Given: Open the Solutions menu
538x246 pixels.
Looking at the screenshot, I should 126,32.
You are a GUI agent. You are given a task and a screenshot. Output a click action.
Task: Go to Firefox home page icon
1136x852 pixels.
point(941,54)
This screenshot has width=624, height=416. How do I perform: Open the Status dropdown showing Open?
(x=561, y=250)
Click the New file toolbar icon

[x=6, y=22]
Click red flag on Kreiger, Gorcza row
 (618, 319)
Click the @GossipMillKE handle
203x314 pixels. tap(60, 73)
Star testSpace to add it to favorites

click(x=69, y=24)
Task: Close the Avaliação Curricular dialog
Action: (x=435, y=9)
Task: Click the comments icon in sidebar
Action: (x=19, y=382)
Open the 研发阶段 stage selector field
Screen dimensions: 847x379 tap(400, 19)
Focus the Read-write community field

● Work to complete: Only the lines from the one with "538x246 pixels." to the end of the listing are wanted. Print them exactly, keeping both ends.

● Final answer:
538x246 pixels.
Looking at the screenshot, I should 126,32.
You are a GUI agent. You are given a task and a screenshot. Output a click action.
Task: Go to Firefox home page icon
1136x852 pixels.
point(941,54)
This screenshot has width=624, height=416. How do I perform: Open the Status dropdown showing Open?
(x=561, y=250)
Click the New file toolbar icon

[x=6, y=22]
Click red flag on Kreiger, Gorcza row
 (618, 319)
Click the @GossipMillKE handle
203x314 pixels. tap(60, 73)
Star testSpace to add it to favorites

click(x=69, y=24)
Task: Close the Avaliação Curricular dialog
Action: (x=435, y=9)
Task: Click the comments icon in sidebar
Action: (x=19, y=382)
Open the 研发阶段 stage selector field
Screen dimensions: 847x379 tap(400, 19)
Focus the Read-write community field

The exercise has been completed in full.